Fast-forward to 2016, though, and adding innovations to amplifiers isn’t enough. We are fast moving into an Internet-of-Things world, where products ‘talk’ to one another and the internet. A company making a product line today needs to think of its future competitiveness. And this can crush many smaller companies, because the R&D needed to create a robust app-based digital front-end is significant. Having such a small team actually works in Hegel’s favour, however, because it stops the company from spending man-years developing digital ‘folly’ that is outmoded and sidelined as it launches.

Instead, the company looks to better integrate its products into that future, than attempt to re-draw the future in its own image. So it’s perhaps no wonder that the company’s new listening room in its haven of wood-testing is one of the first places I’ve seen (outside of the USA) that was trying out the Amazon Echo. This clever device – about the size of two Coke cans stacked one on top of the other – is like a more open-ended version of Apple’s Siri or Android’s Hey Google! voice recognition app. Echo allows the user to command any wireless connected device by voice, and even allows you to scan the internet and have it read headlines back to you. And Hegel’s input in all this; making sure that, if you say ‘Hey Alexa! Play Metallica’, Echo/Alexa knows how to operate the amplifier, switch it to the correct input, and raise or lower the volume level at the sound of your voice. This isn’t app control, it’s system integration!

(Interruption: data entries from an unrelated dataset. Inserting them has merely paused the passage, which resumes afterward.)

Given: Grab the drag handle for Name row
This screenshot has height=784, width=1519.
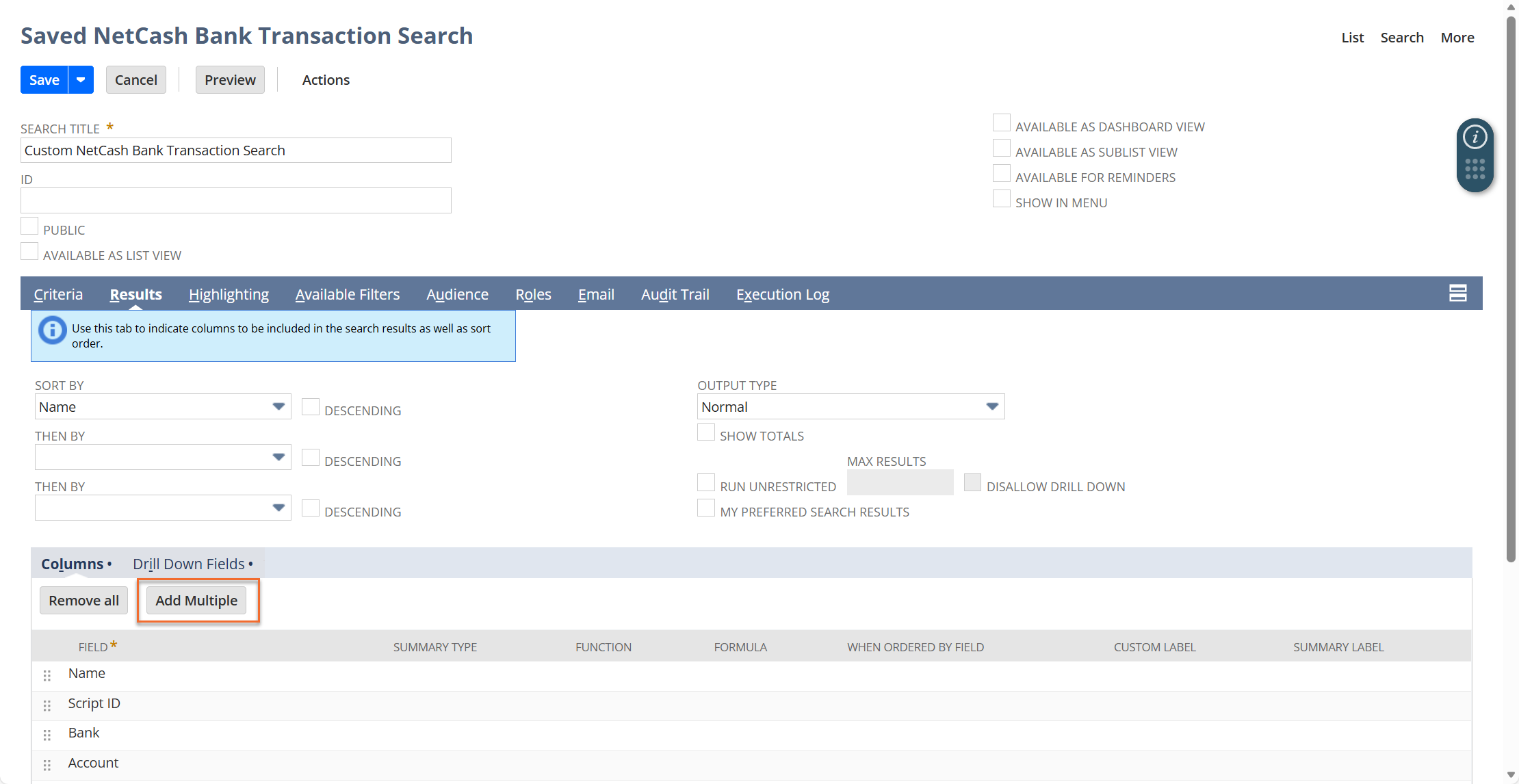Looking at the screenshot, I should point(47,676).
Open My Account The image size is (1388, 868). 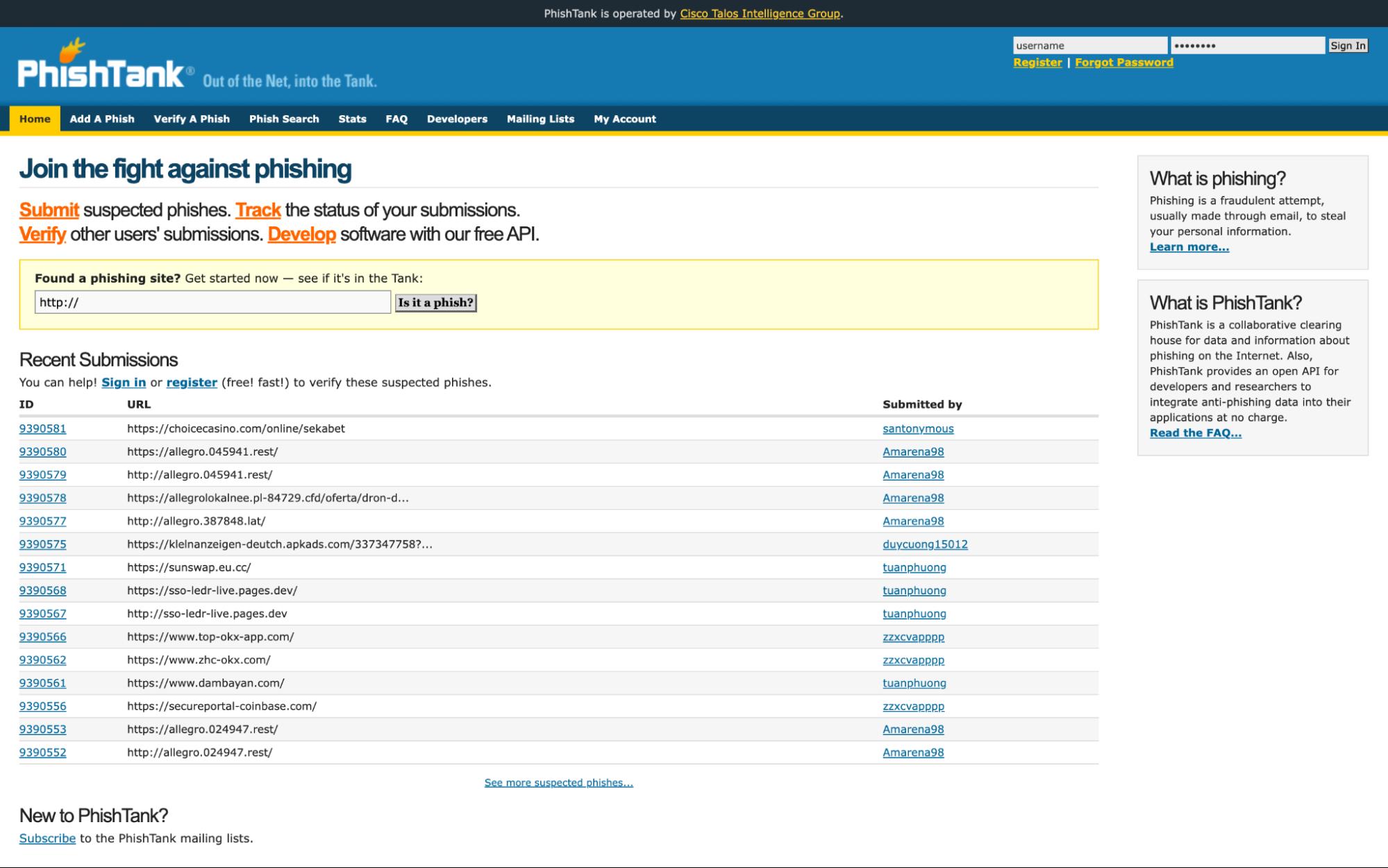tap(624, 119)
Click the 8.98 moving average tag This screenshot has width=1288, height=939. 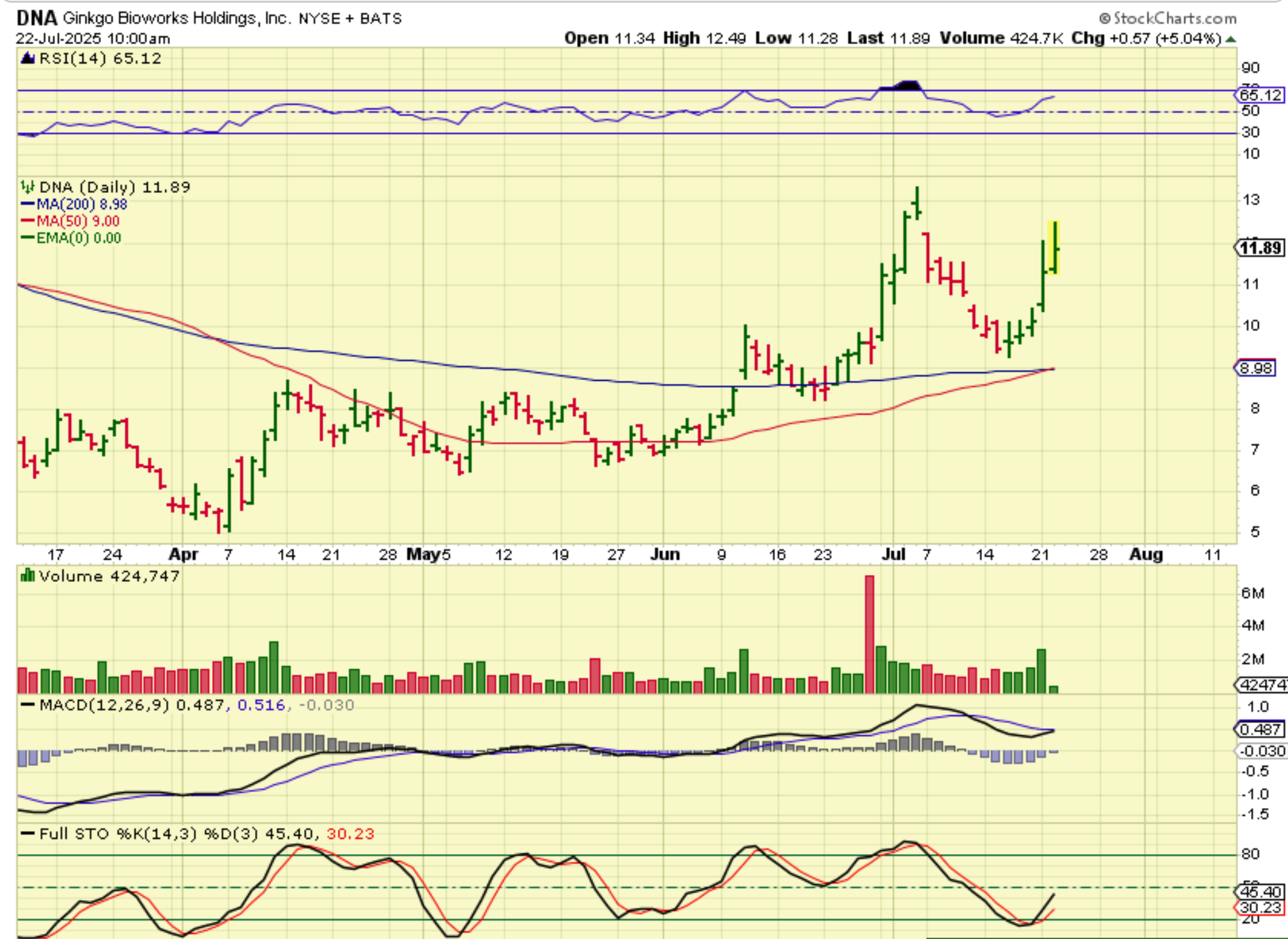(x=1256, y=368)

This was the main reason for the visit. Alongside the Mohican CD player (reviewed in issue 139), Hegel is keen to discuss its upcoming Röst amplifier. Röst (pronounced ‘raust’) is an old Swedish term meaning ‘sounds uttered from the mouth’) and the amplifier is a new departure for the brand. It’s a 75 watt per channel amplifier, using a new version of the SoundEngine error cancellation system, but it is also the most digitally connected device the company has made to date. It is expected to connect to AirPlay, UPnP, wired and wireless Ethernet, and use full Control 4 automation for Smart Home connectivity, as well as usual amplification duties. This white-fronted design is meant to draw new people to the Hegel brand, and into high-performance audio in general. So, it’s the logical extension of Röst’s basic concept to partner it with a talking Coke can that is able to access all your music if you ask it nicely. Best of all, the amplifier is set to arrive late this year with a price point of around £2,000.

Along with a few Nordic journalists, I had a unique opportunity to hear the prototype Röst – and the excellent Mohican – in Hegel’s new listening room. It’s still early days for the room, and is something of a work in progress (the bar, however, is fully functional – Northern Europeans have their priorities), but made differences fairly clear. As it transitions from ‘office space’ to ‘listening room’ over the coming months, I’m sure it will develop even more. Hegel have kitted the room out ambitiously, however, as it features a pair of large Magico S5 floorstanders (a tough challenge for a £2,000 amplifier), a variety of Nordost cable (Blue Heaven for the demonstration), and the UK’s own Audio Cabinet equipment stand, decked out in Hegel’s vivid orange.

What was surprising about the £2,000 Röst was just how well it worked with £35,000 worth of relatively hard-to-drive Magico S5, and how it challenged products like the popular (and more expensive) H160 in sound quality terms. This could, so easily, be a triumph of marketing and product placement, with relatively poor sound and lots of functions, but instead ushers in yet another step-change in the performance of Hegel designs. And it worked as expected from a connectivity point of view, too.

The company is named after German Idealist philosopher Georg Wilhelm Friedrich Hegel (1770-1831). Although I can’t see him doing something like brandishing a rubber chicken on a stick, I think an idealist would fit right in at Hegel!